* START Document excerpt *

The general rule regarding sales taxes is that merchants are required to collect sales taxes on the sale of tangible property to purchasers located within the merchant’s state. For sales to purchasers outside the merchant’s state, the merchant is required to collect sales taxes only for sales into a state where the merchant has a “nexus”, meaning a physical presence. The taxes on these sales are supposed to be paid by the purchasers in the form of use taxes, but most use tax obligations are not paid, and as a result states claim that they are losing between $21-34 billion.
Currently, Amazon.com and big box merchants such as Wal-Mart and Target are locked in a war involving whether Amazon’s affiliates should count as nexus for sales tax purposes, even though Amazon.com does not have a physical presence in the affiliates’ states.
Up to now, attempts by several states to force out-of-state merchants such as Amazon.com to collect sales taxes have been relatively unsuccessful. For example, Illinois and California passed so-called “Amazon laws” requiring out-of-state merchants to collect sales taxes if they employed marketing affiliates located in Illinois and California. Amazon.com retaliated by shutting down its affiliate program in Illinois and California, just as Amazon.com had done previously when Hawaii, North Carolina and Rhode Island passed similar legislation.

* END Document excerpt *

* Instruction 1: For each statement, say whether it agrees with the sales tax passage, answering yes or no and quoting the words of the passage that decide it. (a) Merchants must collect sales taxes on sales of tangible property to purchasers in their own state. (b) Attempts by states to make out-of-state merchants collect sales taxes have mostly succeeded. (c) Amazon.com shut down its affiliate program in Illinois and California.
* Instruction 2: Turn the paragraph of the sales tax passage that opens with "Up to now, attempts" into a short bulleted list that keeps its main facts.
* Instruction 3: Transcribe part of the sales tax passage word for word, beginning at the words "Currently, Amazon.com and" and stopping after "passed similar legislation.".
The listing that comes next is separate material, unrelated to the sales tax passage.

* START Material *

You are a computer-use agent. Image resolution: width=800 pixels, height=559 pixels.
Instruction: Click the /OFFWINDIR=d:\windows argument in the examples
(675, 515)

* END Material *

* Full answer 1:
(a) Yes: "merchants are required to collect sales taxes on the sale of tangible property to purchasers located within the merchant’s state"
(b) No: "attempts by several states to force out-of-state merchants such as Amazon.com to collect sales taxes have been relatively unsuccessful"
(c) Yes: "Amazon.com retaliated by shutting down its affiliate program in Illinois and California"

* Full answer 2:
- Several states have tried, with little success, to force out-of-state merchants such as Amazon.com to collect sales taxes.
- Illinois and California passed "Amazon laws" requiring out-of-state merchants with marketing affiliates in those states to collect sales taxes.
- Amazon.com responded by shutting down its affiliate program in Illinois and California.
- It had done the same earlier when Hawaii, North Carolina and Rhode Island passed similar laws.

* Full answer 3:
Currently, Amazon.com and big box merchants such as Wal-Mart and Target are locked in a war involving whether Amazon’s affiliates should count as nexus for sales tax purposes, even though Amazon.com does not have a physical presence in the affiliates’ states.
Up to now, attempts by several states to force out-of-state merchants such as Amazon.com to collect sales taxes have been relatively unsuccessful. For example, Illinois and California passed so-called “Amazon laws” requiring out-of-state merchants to collect sales taxes if they employed marketing affiliates located in Illinois and California. Amazon.com retaliated by shutting down its affiliate program in Illinois and California, just as Amazon.com had done previously when Hawaii, North Carolina and Rhode Island passed similar legislation.